A minha escrita, a minha fotografia, o meu mundo

MACHADO, JA

A minha escrita, a minha fotografia, o meu mundo

O tuc-tuc patriota

João-Afonso Machado, 02.06.18

TUC-TUC.JPG

Lembrara-se daquele triciclo motorizado que o pai utilizava no transporte de bilhas de gás e foi uma start-up, talvez a primeira lá da terra. O Celestino, sempre mágico, e umas horas de chaparia e solda, mais uns retoques na pintura e nas coberturas, fizeram o resto. Viveu a vizinhança, então, uma sensação ímpar - nascera o primeiro tuc-tuc ao norte do Douro!!!

Cheio de fé em tão afinadinho motor, pôs-se à coca na estação dos comboios, onde sempre desembarcavam um ou outro turista sem destino e, por isso, sem horizonte para taxistas.
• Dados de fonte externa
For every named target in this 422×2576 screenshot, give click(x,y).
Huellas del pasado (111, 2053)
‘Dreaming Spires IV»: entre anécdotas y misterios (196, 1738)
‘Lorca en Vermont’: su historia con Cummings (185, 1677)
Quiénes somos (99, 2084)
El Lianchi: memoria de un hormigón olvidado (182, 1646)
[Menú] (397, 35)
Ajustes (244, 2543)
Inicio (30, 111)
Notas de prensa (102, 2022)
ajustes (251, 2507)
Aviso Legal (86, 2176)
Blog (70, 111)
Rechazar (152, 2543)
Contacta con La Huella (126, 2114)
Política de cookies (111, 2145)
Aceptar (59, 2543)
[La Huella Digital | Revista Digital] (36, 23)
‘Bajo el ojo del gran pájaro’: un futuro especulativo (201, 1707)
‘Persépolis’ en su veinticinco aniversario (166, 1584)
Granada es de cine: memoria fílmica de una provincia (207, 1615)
Ainda assim, à cautela, trazia consigo o penico. Daqueles com abas em couro das orelhas para baixo. À moda do grande Giacomo Agostini, obviamente sem a bandeira italiana pintada. Não, a sua peniqueira dividia-se em duas metades, uma vermelha e a outra verde, com algo amarelo no cimo, assim a modos de uma omolete. Isto porque o dono do quiosque da central de camionagem, volta e meia, ligava-lhe para o telelé, a avisar - acabavam de sair do autocarro uns estrangeiros de mochilas às costas, olhar perdido. E ele, empenicado, arrancava desabridamente, atravessava a vila, a curvar com o joelho de fora (como na televisão e o grande Agostini), antes que eles tomassem o rumo do Alto Minho ou do Litoral, outras paragens deslealmente concorrentes.
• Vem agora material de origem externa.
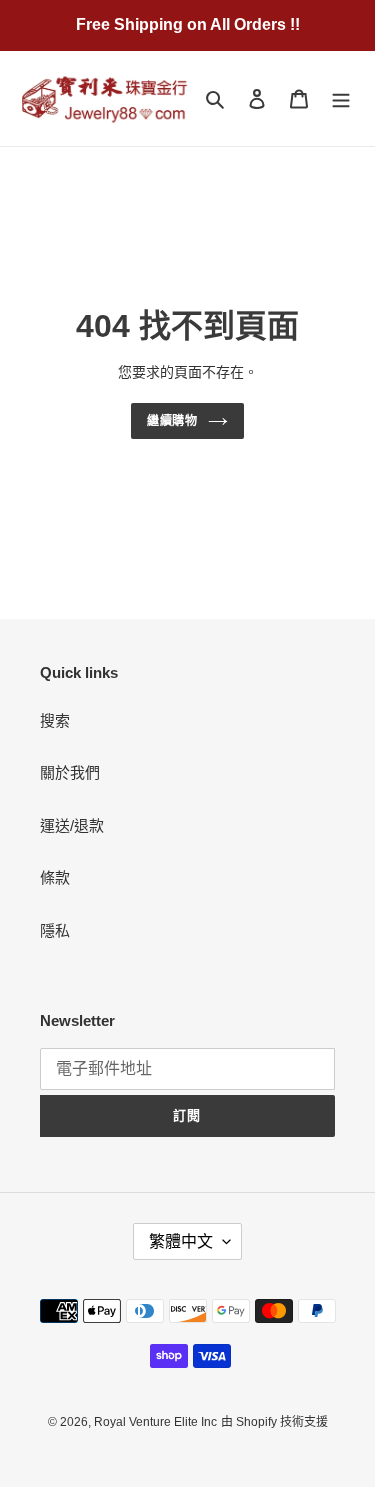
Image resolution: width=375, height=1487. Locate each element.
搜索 (55, 720)
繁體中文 (181, 1241)
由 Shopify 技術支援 (274, 1422)
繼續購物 (173, 421)
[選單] (341, 98)
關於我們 (70, 772)
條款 (55, 877)
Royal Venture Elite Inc (155, 1422)
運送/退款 (72, 825)
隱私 (55, 930)
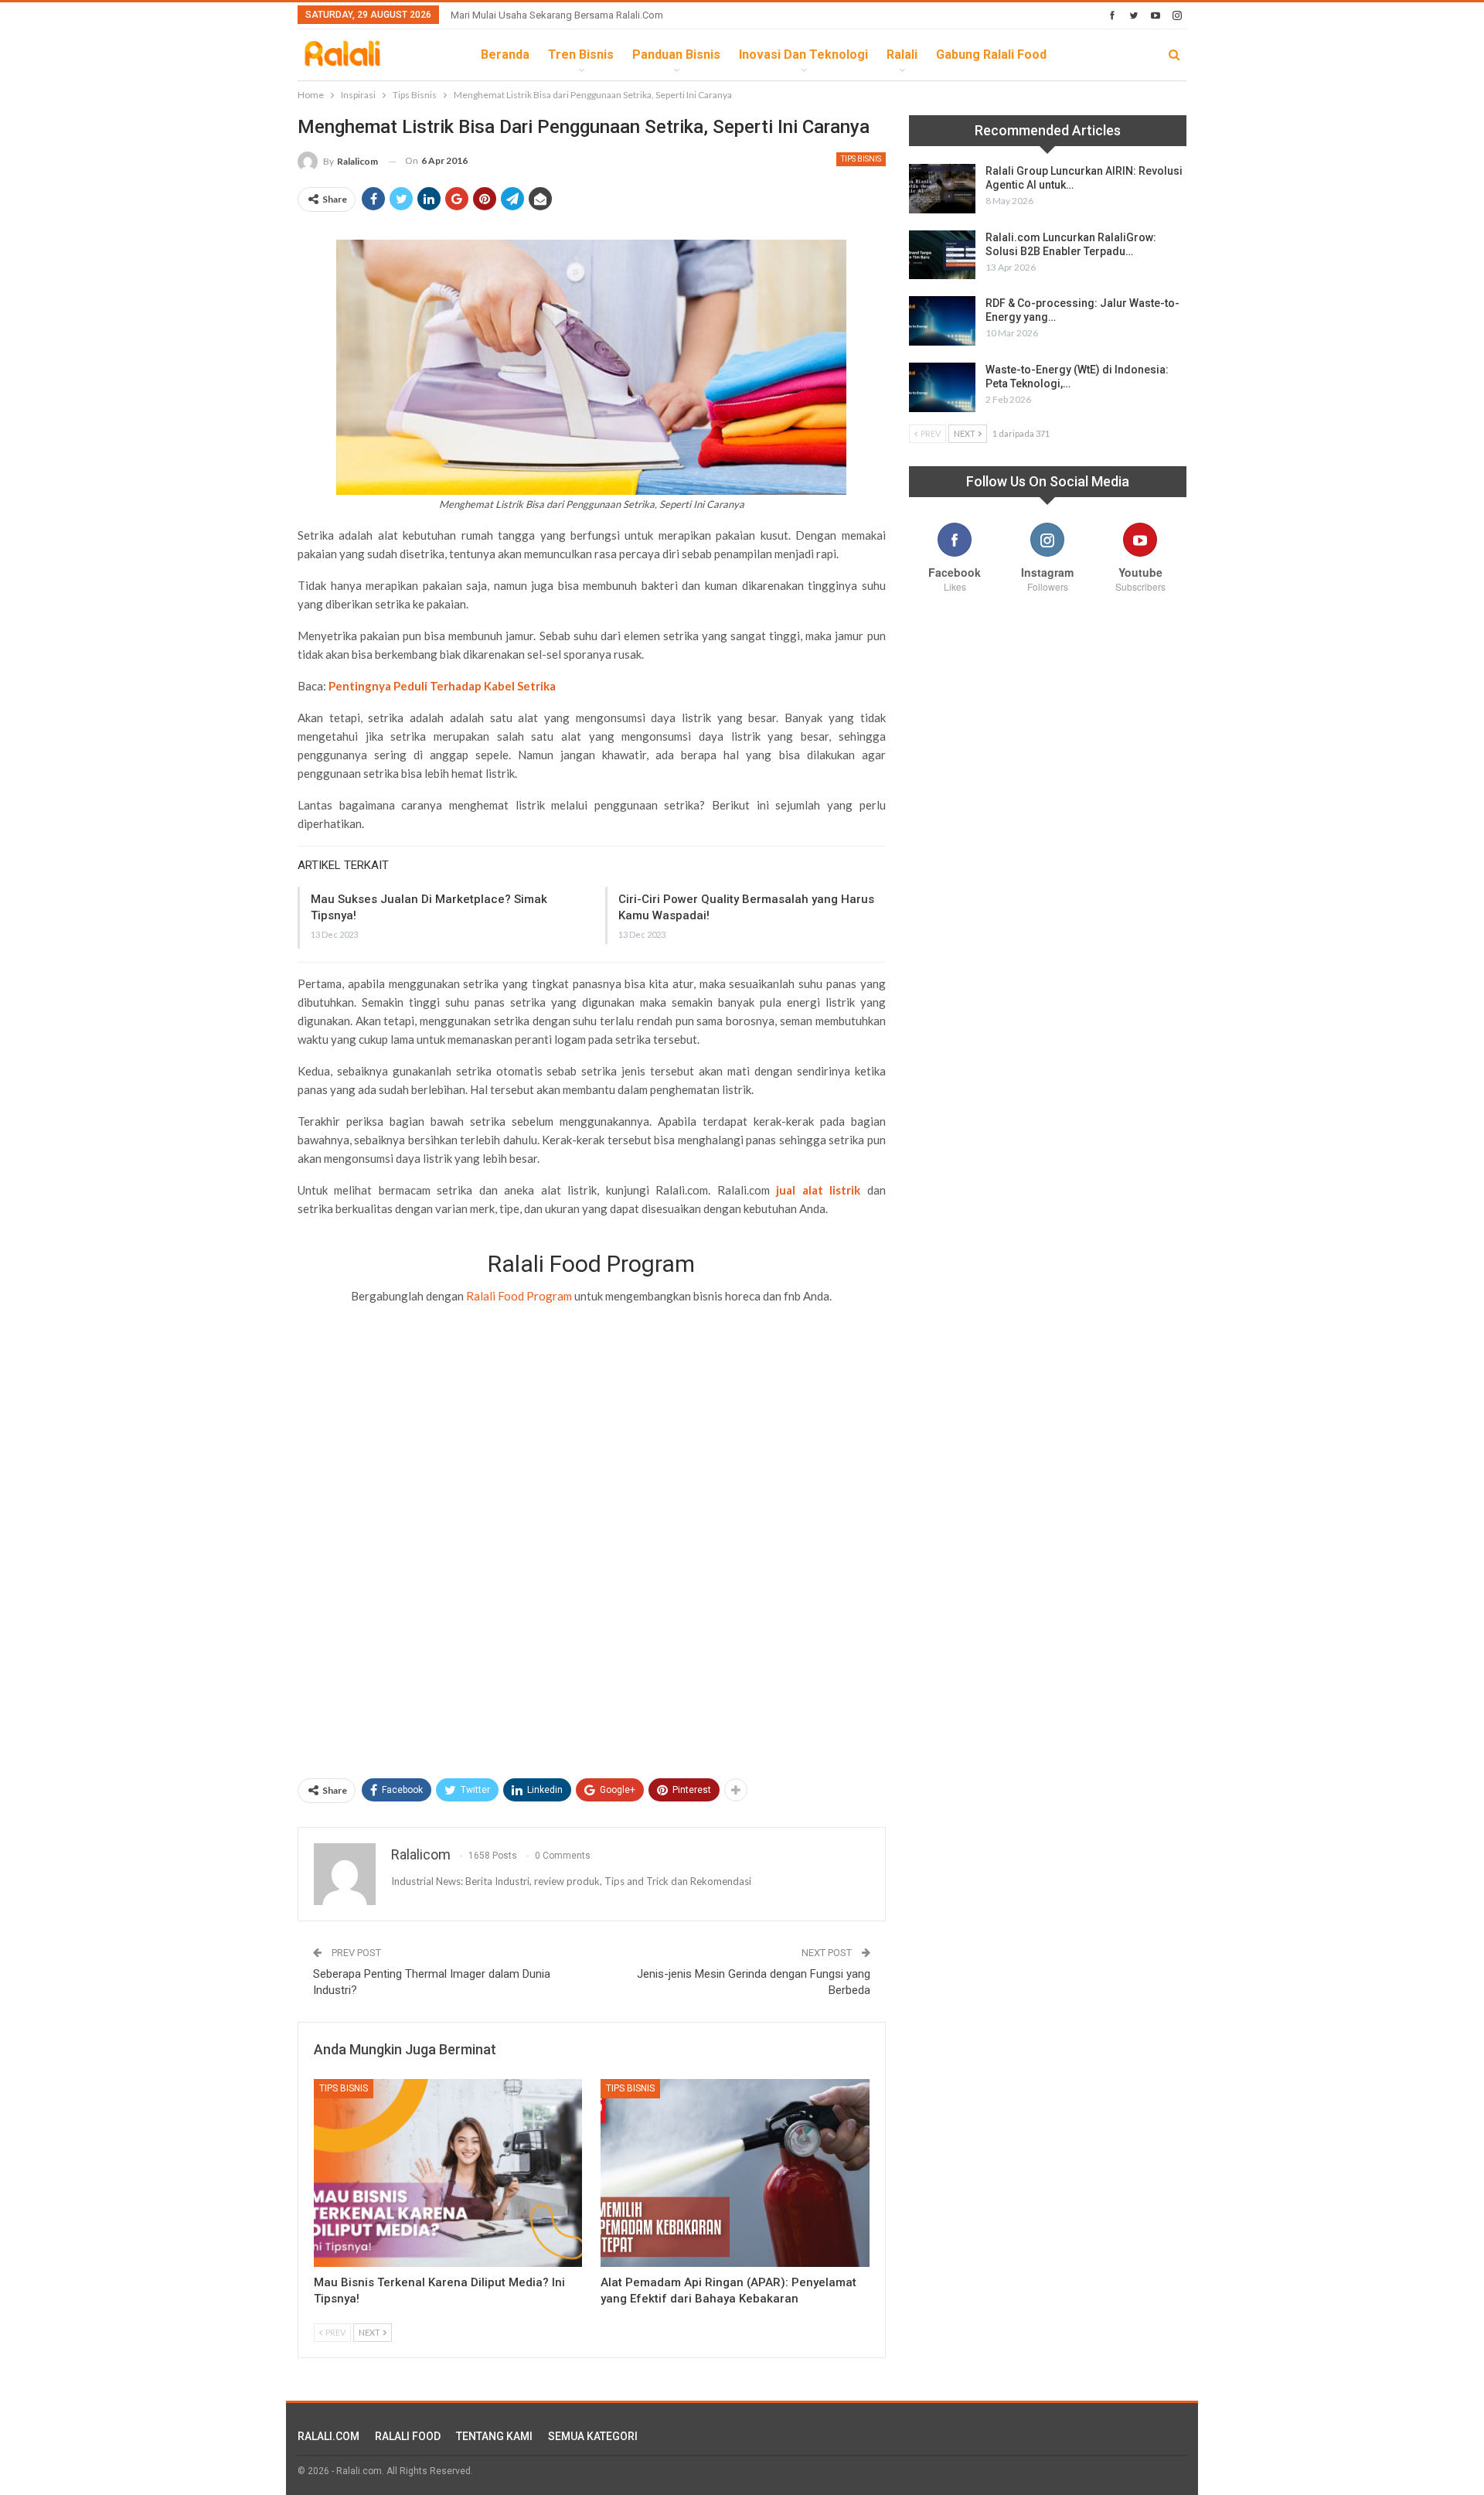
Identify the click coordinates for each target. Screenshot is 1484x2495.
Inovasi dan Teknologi (803, 54)
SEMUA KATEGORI (593, 2436)
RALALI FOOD (408, 2436)
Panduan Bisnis (676, 54)
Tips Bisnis (861, 159)
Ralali (902, 54)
Depois, já com os turistas no papo, levava-os a visitar a terra: a câmara municipal, a igreja matriz, o jardim público e aquele conselheiro que empedernira de braço estendido e a boca aberta. Os seus acompanhantes bem lhe perguntavam

- Who's that?

mas ele, com a vaga noção do tom interrogativo da expressão, declamava sobre a edilidade, as flores dos canteiros, o génio percursor do Conselheiro Fernandes. Na lingua pátria, evidentemente, aquela que lhe fora dispensada quando se afoitou lá, nas paragens deles.

E, na primeira oportunidade, enfiava-os no tuc-tuc e marchava para as freguesias rurais mais próximas.

Conhecia de cor as exclamações:

- So many cows!

- Beautiful fields!

- That´s all corn!

e respondia alto, para si,

- Pois é, filha, e ainda não viste nada...

num contínuo levantar de poeira a impedi-los de replicar. De regresso à vila, enfiava-os na tasca do Benvindo, no Bairro do Cardeal Cerejeira, a calá-los com carapau de escabeche, moelas e salpicão, tudo ensopado em tinto de Amarante. Recebia do Benvindo a comissão respectiva. Depois, era o cuidado de os levar a bom porto,

- Ela já se me atirava ao pescoço...

quer dizer, à pensão onde nova comissão o aguardava. Pelo meio, o doce sabor da vingança do jugo saxónico - pelo Ultimato e, sobretudo, por aquele passeio a Londres, onde mais não pudera senão alimentar-se na Pizza Hut. Não!, cem vezes cem comeria do bom e do melhor à custa dessa tarifa especial-bifes.